For those of you who read my May newsletter which outlined my participation in the Toastmasters Annual International Speech Competition, the finals were held in Las Vegas in August and the 2011 World Champion of Public Speaking Final was won by Australian Jock Elliott. The competition from start to finish takes approximately 6 months, my journey in the competition was an exciting and grueling 12 weeks of speech preparation and training. Jock went onto compete in the finals and ultimately win the global competition.
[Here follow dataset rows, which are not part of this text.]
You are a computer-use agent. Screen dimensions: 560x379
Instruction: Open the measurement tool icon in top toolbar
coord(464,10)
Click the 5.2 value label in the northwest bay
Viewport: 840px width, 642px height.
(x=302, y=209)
His journey took an additional 3 months after my intensive journey of speech preparation and delivery had finished…..I can only begin to imagine how intense, all-consuming and ultimately exciting his journey to final victory must have been!

I was therefore fascinated to listen to both his speech and post-speech interview recently and gain an insight into both his journey and of course his winning technique. I recently listened to Jock being interviewed by a previous world champion Mark Brown (1995). I want to share some insights I took from Jock’s feedback on public speaking because I believe they are relevant to all of us when speaking or presenting.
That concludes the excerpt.